PROBLEM TO SOLVE:
Swap "Quick Connect" for "Remote Access" in the material lines that begin at the line containing "The height and width of the screenshot is (1343, 618)." and stop after the line containing "(x=391, y=56)", leaving everything else unchanged. Give back only those lines.

RECORDS FOR THIS TASK:
— START —
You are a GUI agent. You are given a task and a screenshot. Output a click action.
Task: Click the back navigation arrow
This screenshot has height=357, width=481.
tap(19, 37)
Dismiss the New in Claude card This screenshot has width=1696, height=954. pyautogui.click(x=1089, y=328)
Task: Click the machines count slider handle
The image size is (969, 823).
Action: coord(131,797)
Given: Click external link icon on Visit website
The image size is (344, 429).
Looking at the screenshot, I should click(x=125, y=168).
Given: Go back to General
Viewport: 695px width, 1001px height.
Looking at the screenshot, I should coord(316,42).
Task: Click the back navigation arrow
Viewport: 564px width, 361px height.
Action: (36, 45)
— END —
— START —
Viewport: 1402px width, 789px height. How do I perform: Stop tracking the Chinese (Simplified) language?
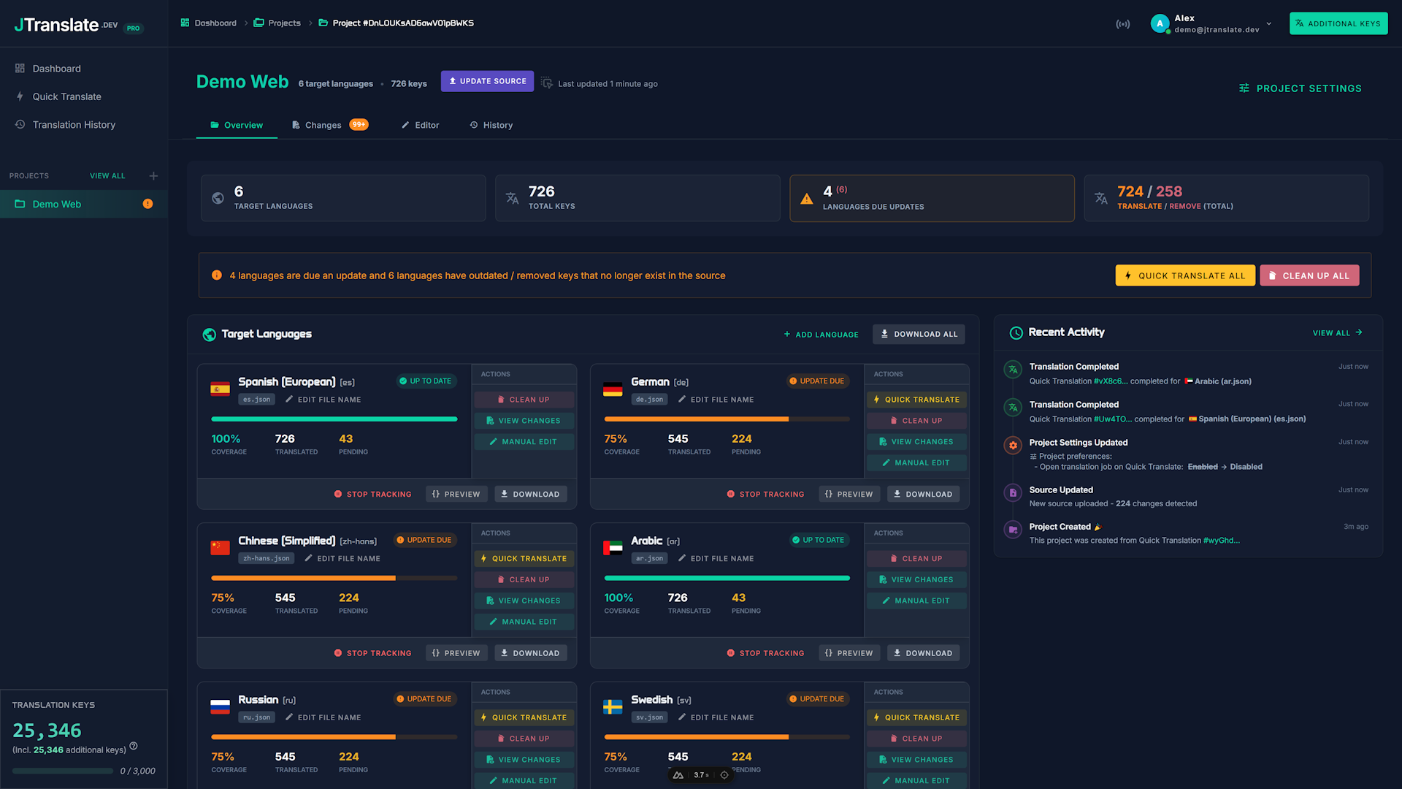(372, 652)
— END —
— START —
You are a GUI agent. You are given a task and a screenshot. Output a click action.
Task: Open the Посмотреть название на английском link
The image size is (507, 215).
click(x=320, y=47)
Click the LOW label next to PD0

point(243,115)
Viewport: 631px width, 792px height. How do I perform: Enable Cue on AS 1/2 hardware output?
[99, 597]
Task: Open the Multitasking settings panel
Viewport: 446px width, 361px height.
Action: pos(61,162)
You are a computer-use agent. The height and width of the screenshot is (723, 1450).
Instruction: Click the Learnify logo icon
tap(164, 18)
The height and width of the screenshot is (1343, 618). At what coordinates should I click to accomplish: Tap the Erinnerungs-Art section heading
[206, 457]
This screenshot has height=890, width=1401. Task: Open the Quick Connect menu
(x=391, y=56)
— END —
RESPONSE TO THIS TASK:
The height and width of the screenshot is (1343, 618). At what coordinates should I click to accomplish: Tap the Erinnerungs-Art section heading
[206, 457]
This screenshot has height=890, width=1401. Task: Open the Remote Access menu
(x=391, y=56)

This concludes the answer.